EXERCISE BRIEF> Filter the lines below, copying only those with the string "Viewport".

Recorded data
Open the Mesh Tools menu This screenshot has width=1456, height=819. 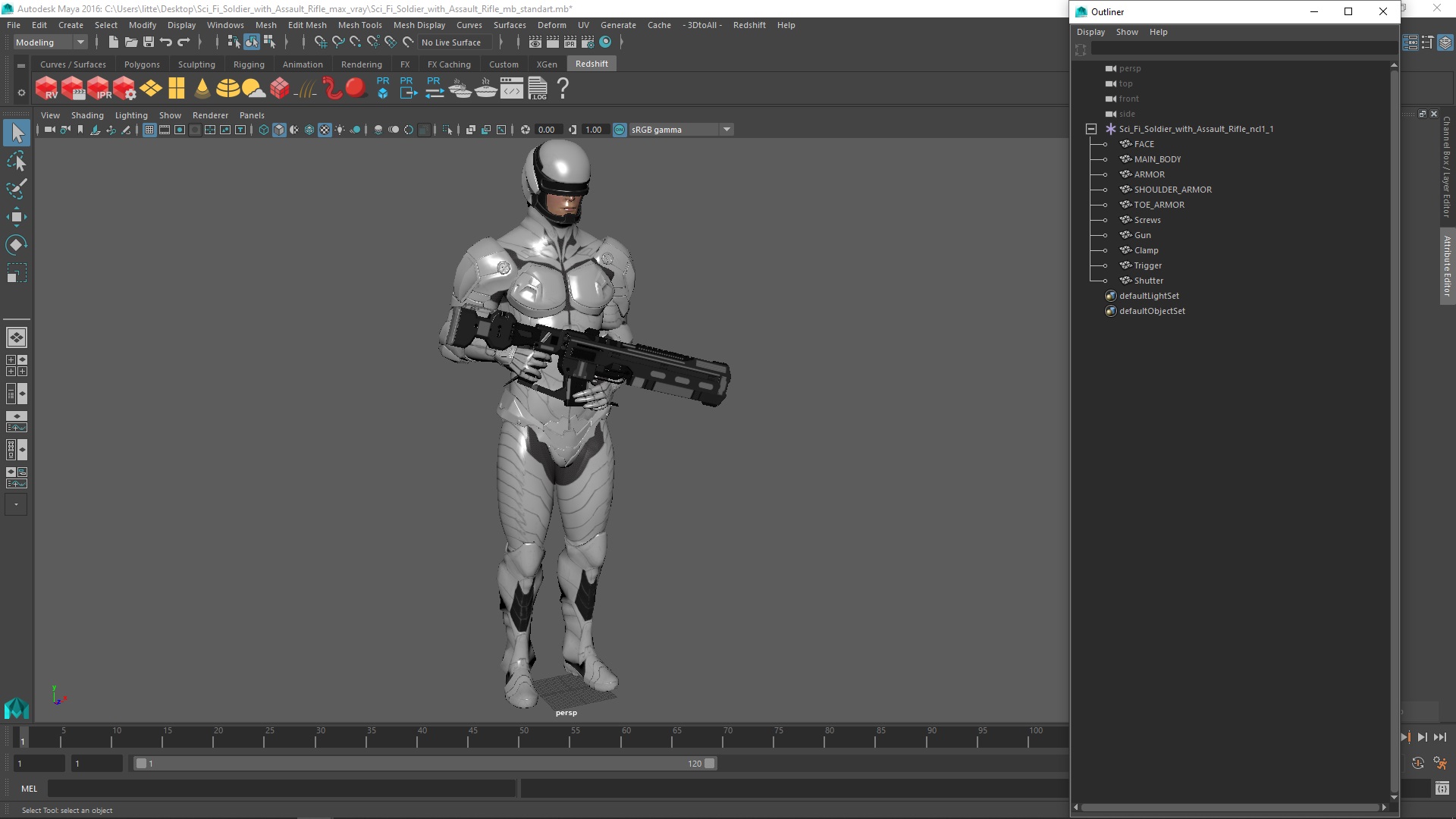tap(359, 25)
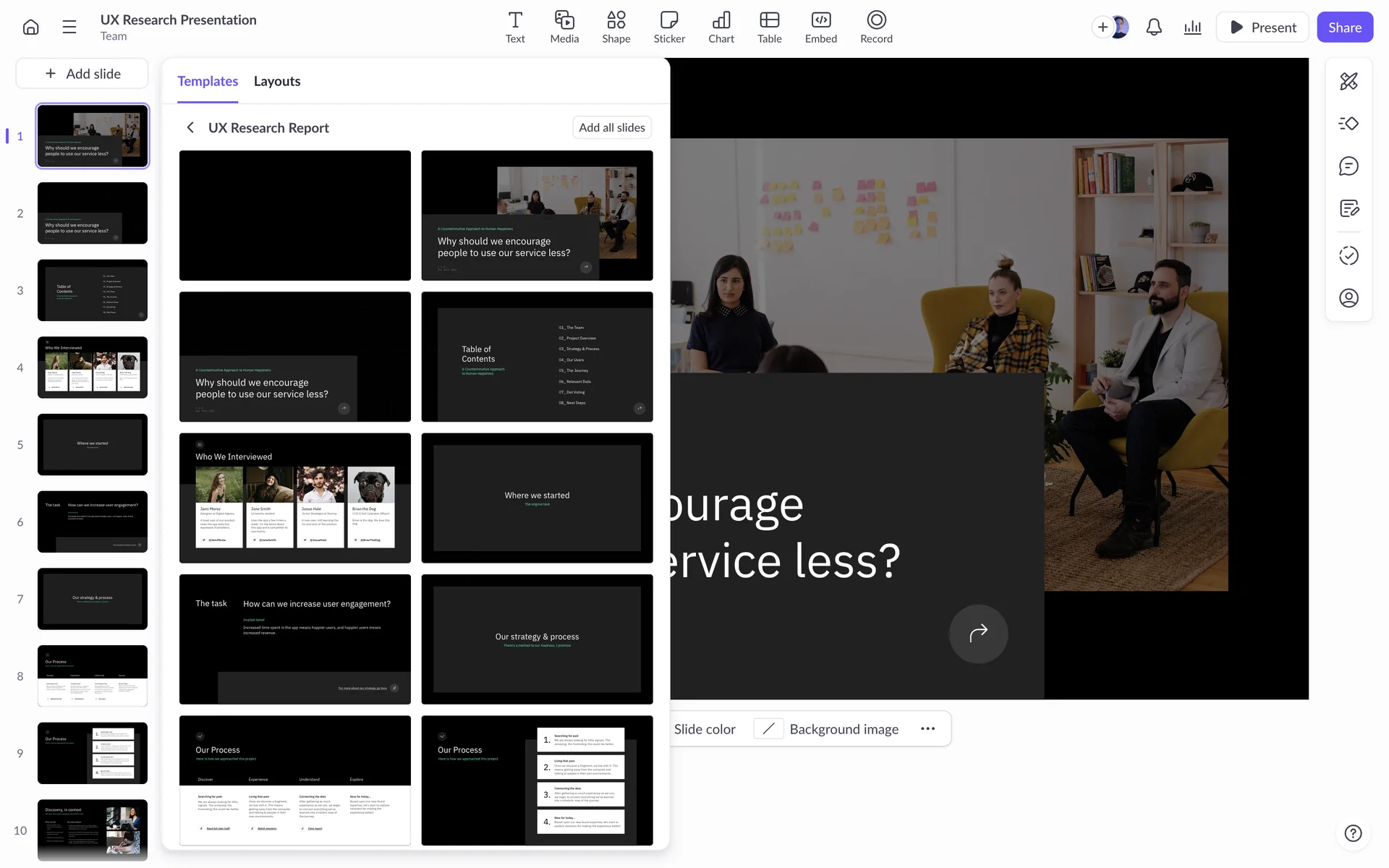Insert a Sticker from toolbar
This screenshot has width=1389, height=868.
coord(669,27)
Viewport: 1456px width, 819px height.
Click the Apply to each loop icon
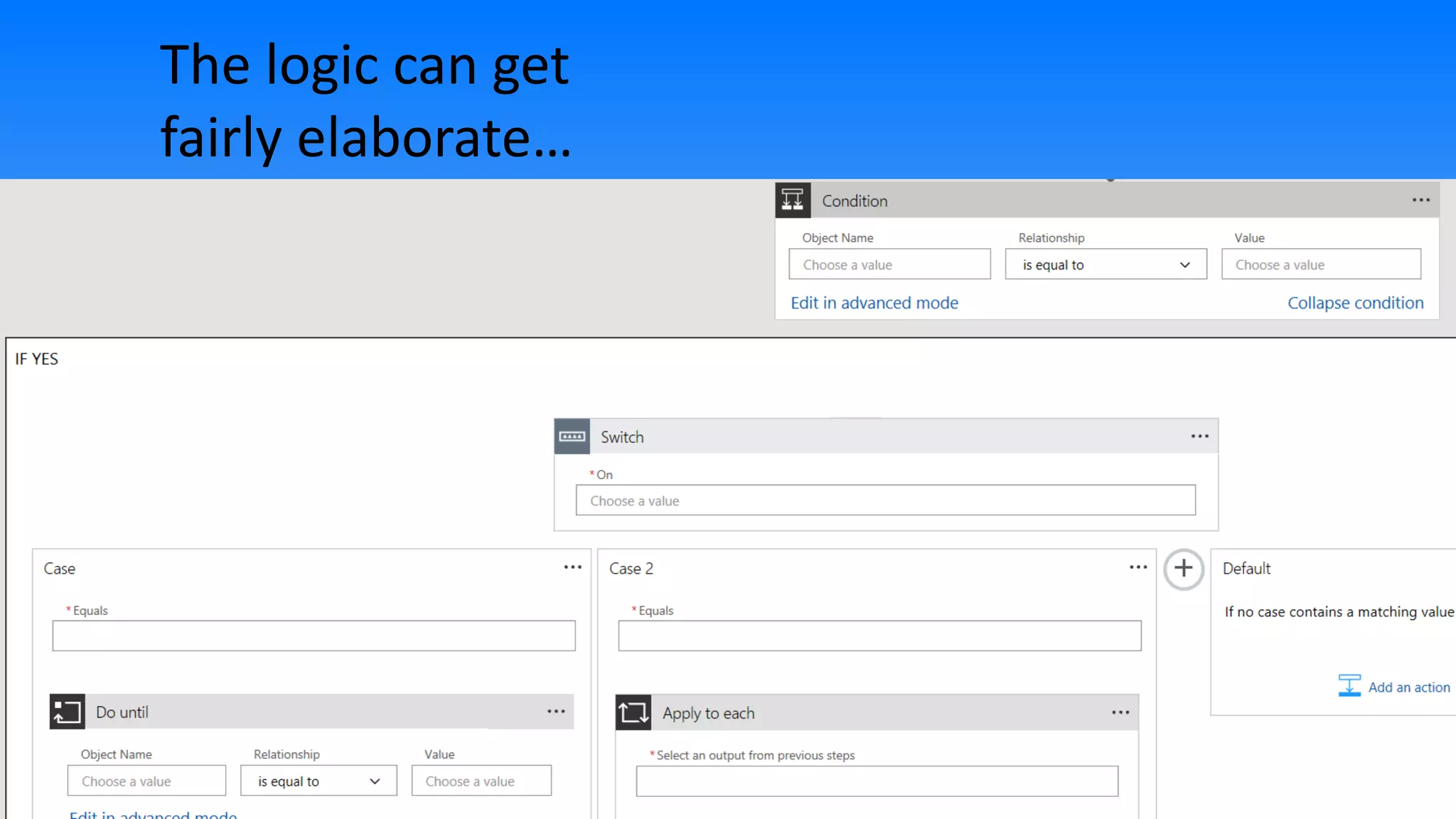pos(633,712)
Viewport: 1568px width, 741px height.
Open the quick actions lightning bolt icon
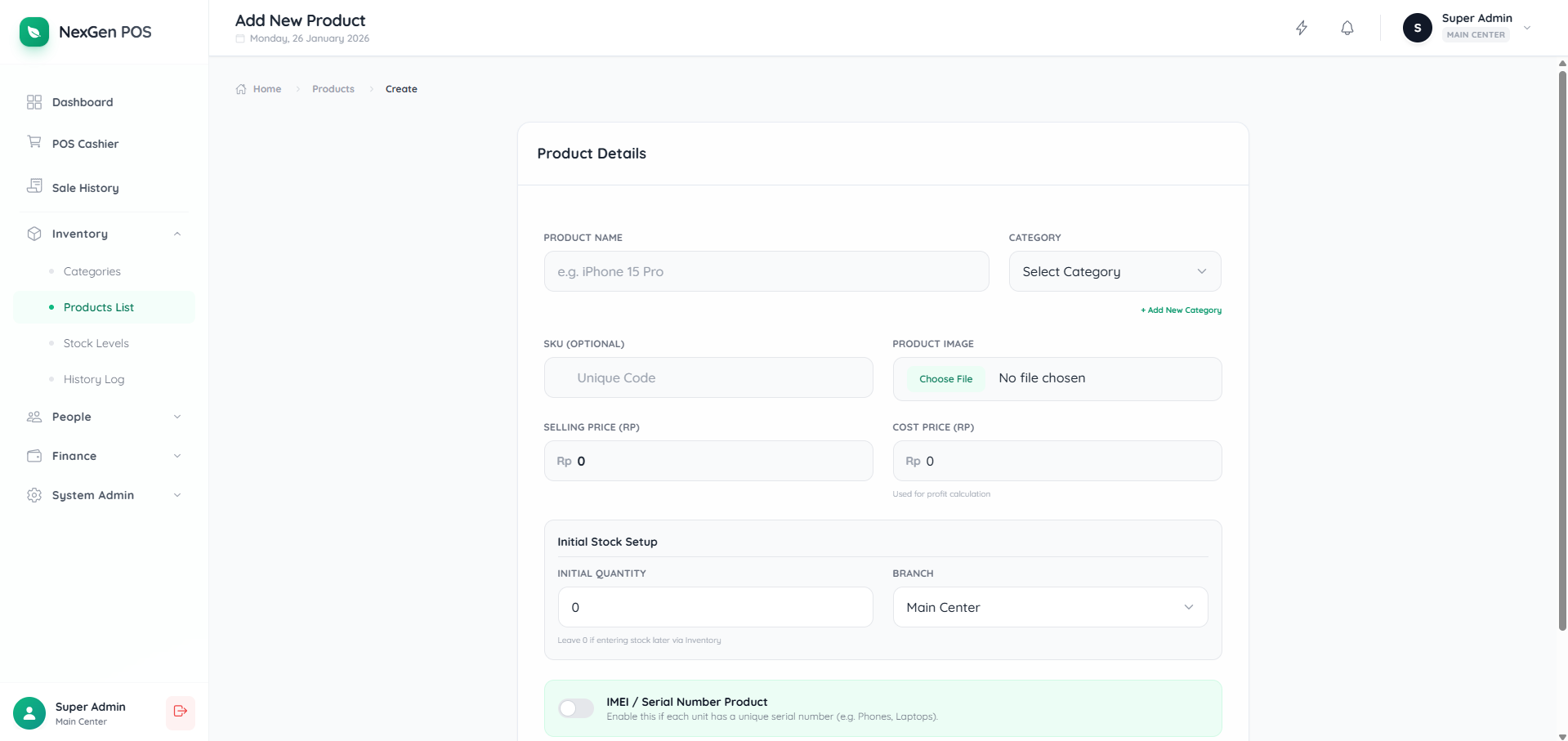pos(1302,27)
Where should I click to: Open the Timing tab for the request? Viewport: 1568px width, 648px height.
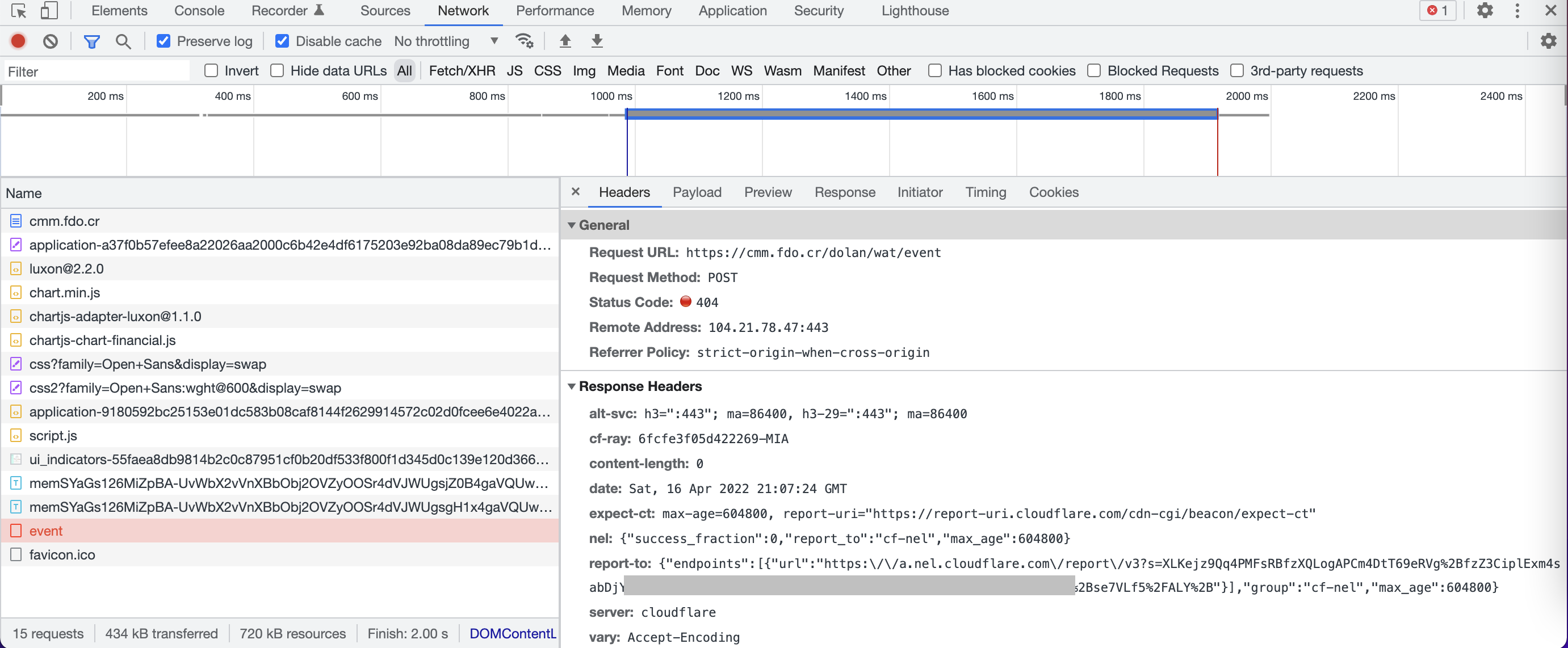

YOUR RESPONSE>
Viewport: 1456px width, 819px height.
Viewport: 1568px width, 741px height.
Where should I click to: Open the Timing tab for the request? Viewport: 1568px width, 648px height.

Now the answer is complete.